Kannan Goundan, kannan@ucsc.edu
CMPS 161, Final Project, Winter 2003
Metaballs are used to model blobby objects such as liquids. Metaballs are essentially point sources of density fields. Visualizing a metaball is usually done by selecting a density threshold and considering all points above the density threshold to be within the metaball.
A single metaball by itself will produce regular spheres. It is when multiple metaballs' density fields are superimposed that some of the interesting properties of metaballs are visible. The metaballs exhibit behavior that resembles the cohesion of water. In my case, they behaved more like the liquid in a lava lamp.

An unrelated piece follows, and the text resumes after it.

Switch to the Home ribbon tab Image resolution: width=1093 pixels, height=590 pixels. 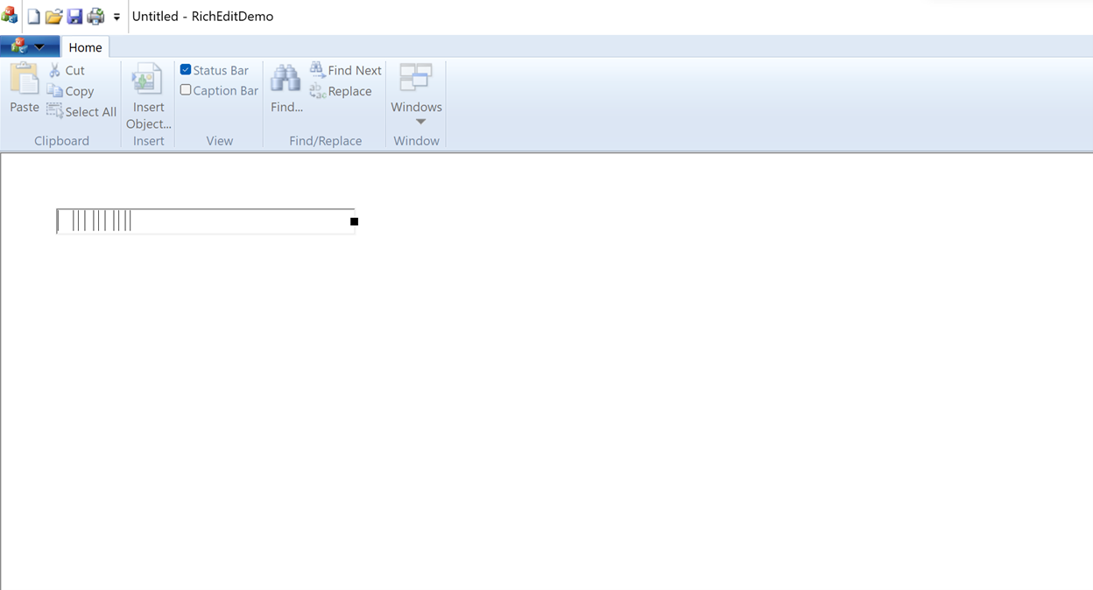pyautogui.click(x=85, y=46)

Left click on the window to add a metaball, middle click to delete the one that was added last. Changing the color of the metaball doesn't do anything. The interesting options are the ones at the top right corner. Press play to use the default animator on the current scene.
A field of metaballs is often modelled by choosing a threshold and rendering all the values at this threshold as a surface. Marching cubes is a popular technique used to do this (developed by W. E. Lorensen and H. E. Cline 1).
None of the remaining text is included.